──────── EXCERPTED TEXT ────────

If R3-Alpha REDUCE were in Ren-C Today

If you look at the R3-Alpha implementation of REDUCE, it has two parts.

One part is a spec in a natives list (in %natives.r):

reduce: native [
    {Evaluates expressions and returns multiple results.}
    value
    /no-set {Keep set-words as-is. Do not set them.}
    /only {Only evaluate words and paths, not functions}
    words [block! none!] {Optional words that are not evaluated (keywords)}
    /into {Output results into a block with no intermediate storage}
    out [any-block!]
]

The second part is the C code (in %n-control.c):

/***********************************************************************
**
*/	REBNATIVE(reduce)
/*
***********************************************************************/
{
    if (IS_BLOCK(D_ARG(1))) {
        REBSER *ser = VAL_SERIES(D_ARG(1));
        REBCNT index = VAL_INDEX(D_ARG(1));
        REBVAL *val = D_REF(5) ? D_ARG(6) : 0;

        if (D_REF(2))
            Reduce_Block_No_Set(ser, index, val);
        else if (D_REF(3))
            Reduce_Only(ser, index, D_ARG(4), val);
        else
            Reduce_Block(ser, index, val);
        return R_TOS;
    }

    return R_ARG1;
}

Let's Reimagine This The Ren-C Way...

I'll start out just by doing the mechanical and aesthetic improvements of the build process, naming, and conventions.

Ready?


D_ARG(n) => ARG(NAME) (At Zero Runtime Cost)

:one: :man_mage:

/***********************************************************************
**
*/	REBNATIVE(reduce)
/*
***********************************************************************/
{
    INCLUDE_PARAMS_OF_REDUCE;

    if (IS_BLOCK(ARG(VALUE))) {
        REBSER *ser = VAL_SERIES(ARG(VALUE));  // e.g. not VAL_SERIES(ARG(1))
        REBCNT index = VAL_INDEX(ARG(VALUE));
        REBVAL *val = REF(INTO) ? ARG(OUT) : 0;

        if (REF(NO_SET))
            Reduce_Block_No_Set(ser, index, val);
        else if (REF(ONLY))
            Reduce_Only(ser, index, ARG(WORDS), val);
        else
            Reduce_Block(ser, index, val);
        return R_TOS;
    }

    return R_ARG1;
}

The first clarifying change is for each native, have the make prep step automatically generate a macro (e.g. INCLUDE_PARAMS_OF_REDUCE) that when you put it in the body of the function does several DECLARE_PARAM() lines that declare constants that can be found by the ARG() and REF() macros.

These INCLUDE_PARAMS_OF definitions look like this:

#define INCLUDE_PARAMS_OF_REDUCE \
    DECLARE_PARAM(VALUE, 1); \
    DECLARE_PARAM(NO_SET, 2); \
    DECLARE_PARAM(ONLY, 3); \
    DECLARE_PARAM(WORDS, 4); \
    DECLARE_PARAM(INTO, 5); \
    DECLARE_PARAM(OUT, 6)

DECLARE_PARAM makes a local enum definition:

#define DECLARE_PARAM(name,n) \
    enum { param_##name##_ = (n) }  // enums force compile-time const

Then we change:

#define D_ARG(n)  (ds+(DSF_SIZE+n))

────────

Answer these about the post on R3-Alpha REDUCE in Ren-C:
(a) In which file is the R3-Alpha C code for REDUCE found?
(b) What macro does the make prep step generate for the reduce native?
(c) What number does INCLUDE_PARAMS_OF_REDUCE give to the INTO parameter?

──────── MATERIAL ────────

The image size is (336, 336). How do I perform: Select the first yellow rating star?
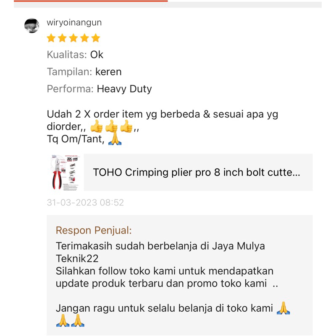tap(51, 38)
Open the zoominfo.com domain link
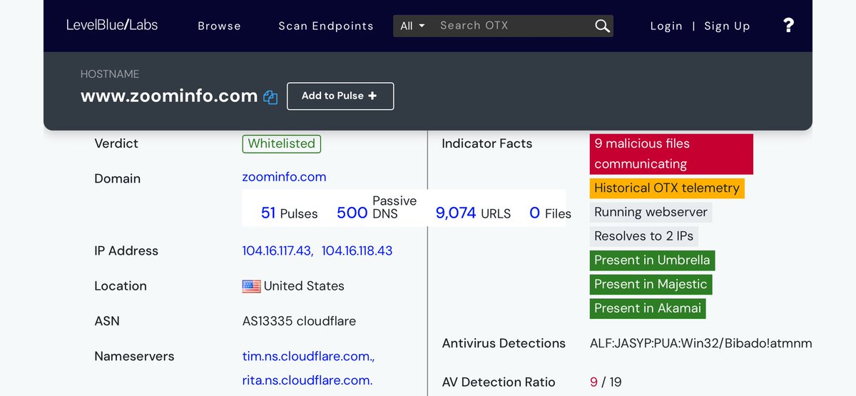856x396 pixels. tap(284, 177)

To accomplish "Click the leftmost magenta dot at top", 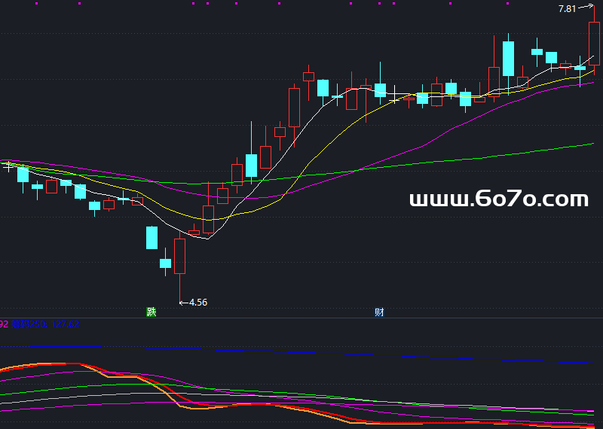I will (x=35, y=3).
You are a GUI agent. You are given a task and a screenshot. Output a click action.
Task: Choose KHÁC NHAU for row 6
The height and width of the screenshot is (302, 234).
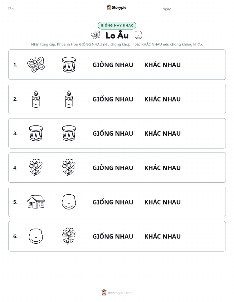163,236
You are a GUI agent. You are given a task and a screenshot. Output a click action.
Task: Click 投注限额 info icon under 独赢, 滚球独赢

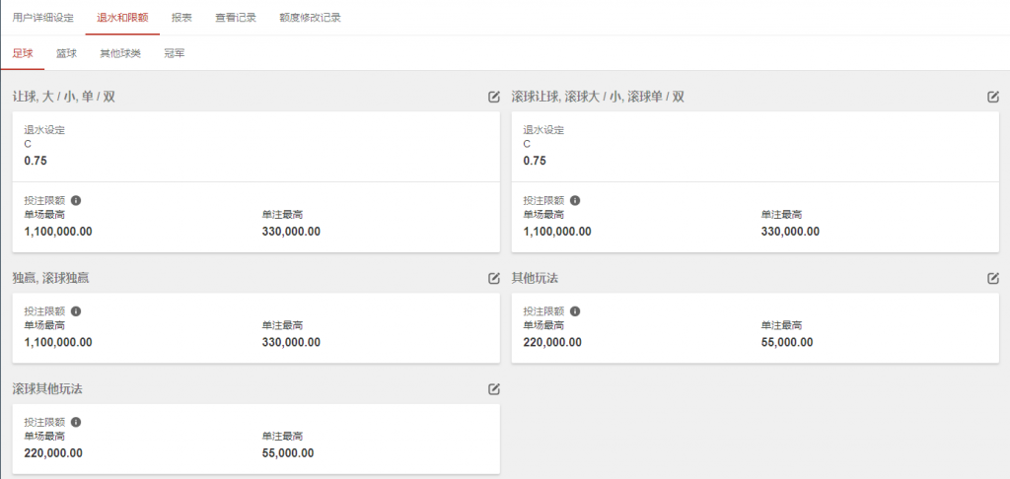[76, 310]
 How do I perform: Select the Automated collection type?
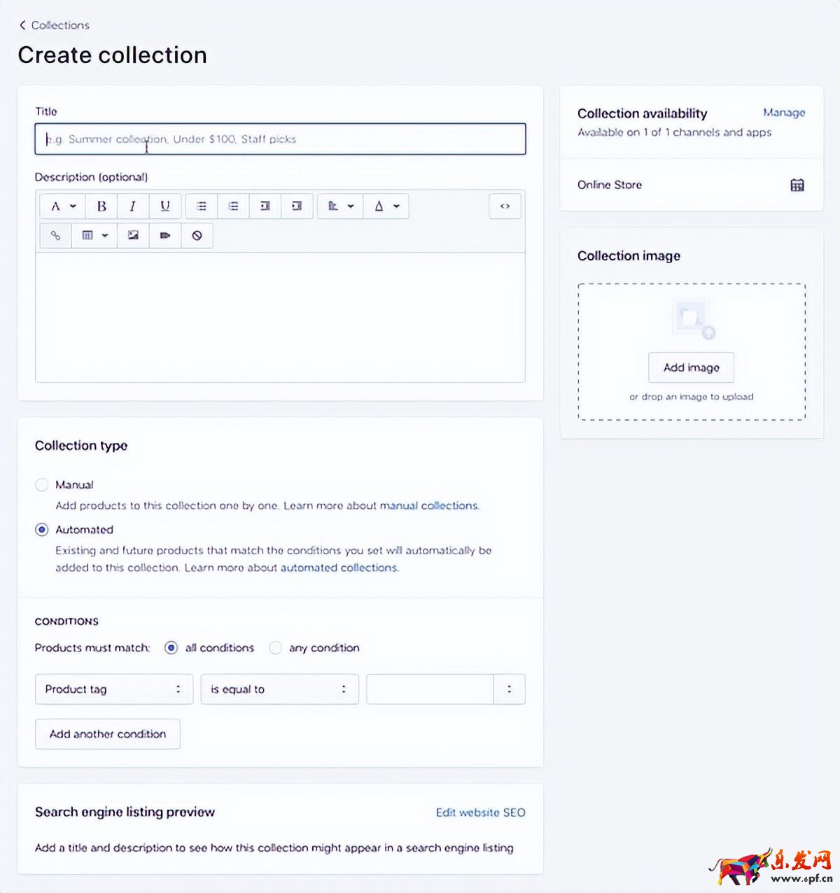click(x=42, y=529)
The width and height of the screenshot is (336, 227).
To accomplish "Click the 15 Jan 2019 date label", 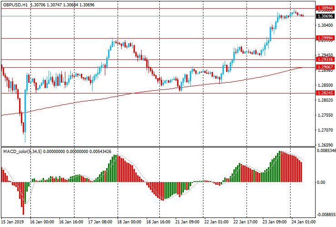I will (13, 222).
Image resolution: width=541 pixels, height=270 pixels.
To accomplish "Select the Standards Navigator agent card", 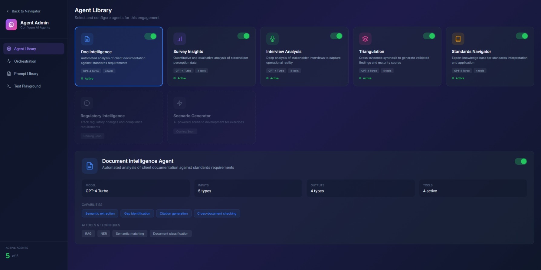I will tap(490, 61).
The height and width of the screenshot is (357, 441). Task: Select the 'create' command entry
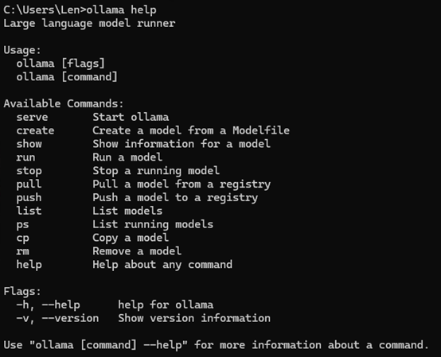coord(35,130)
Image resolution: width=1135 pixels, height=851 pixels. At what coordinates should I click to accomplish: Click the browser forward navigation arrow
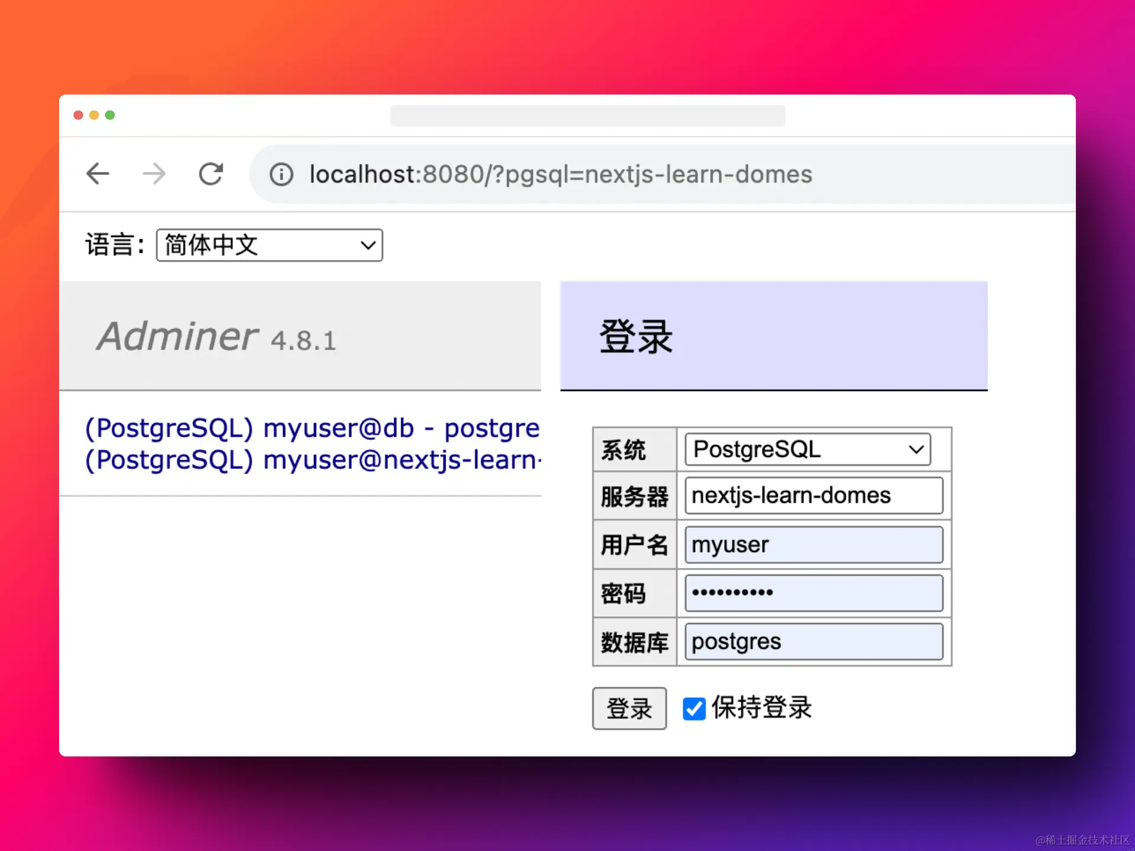tap(154, 174)
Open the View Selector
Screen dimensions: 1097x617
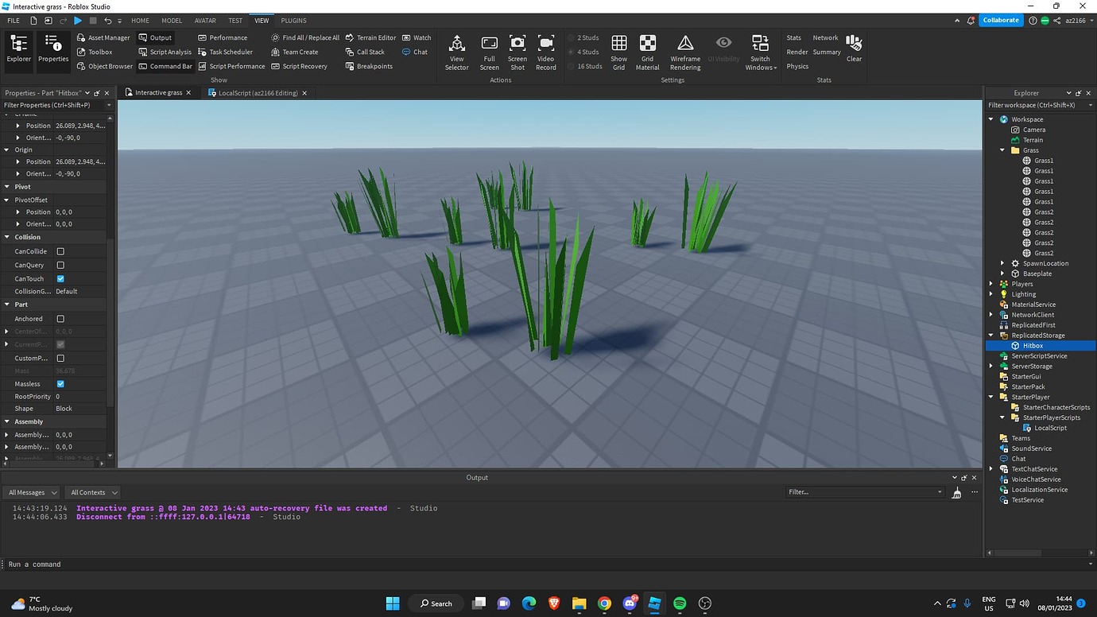456,51
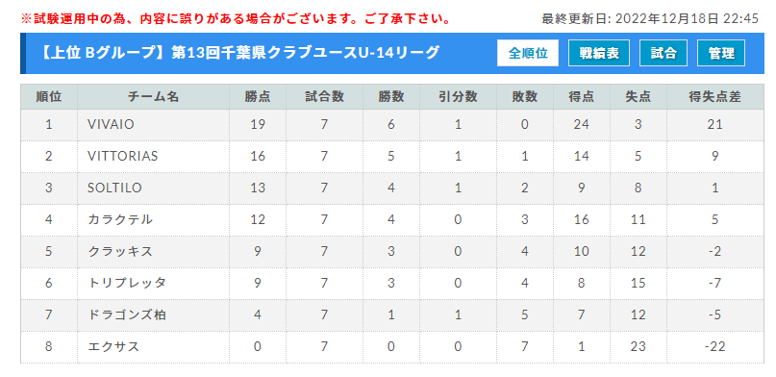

────────

◆ EXERCISE RESULT
(a) %n-control.c
(b) INCLUDE_PARAMS_OF_REDUCE
(c) 5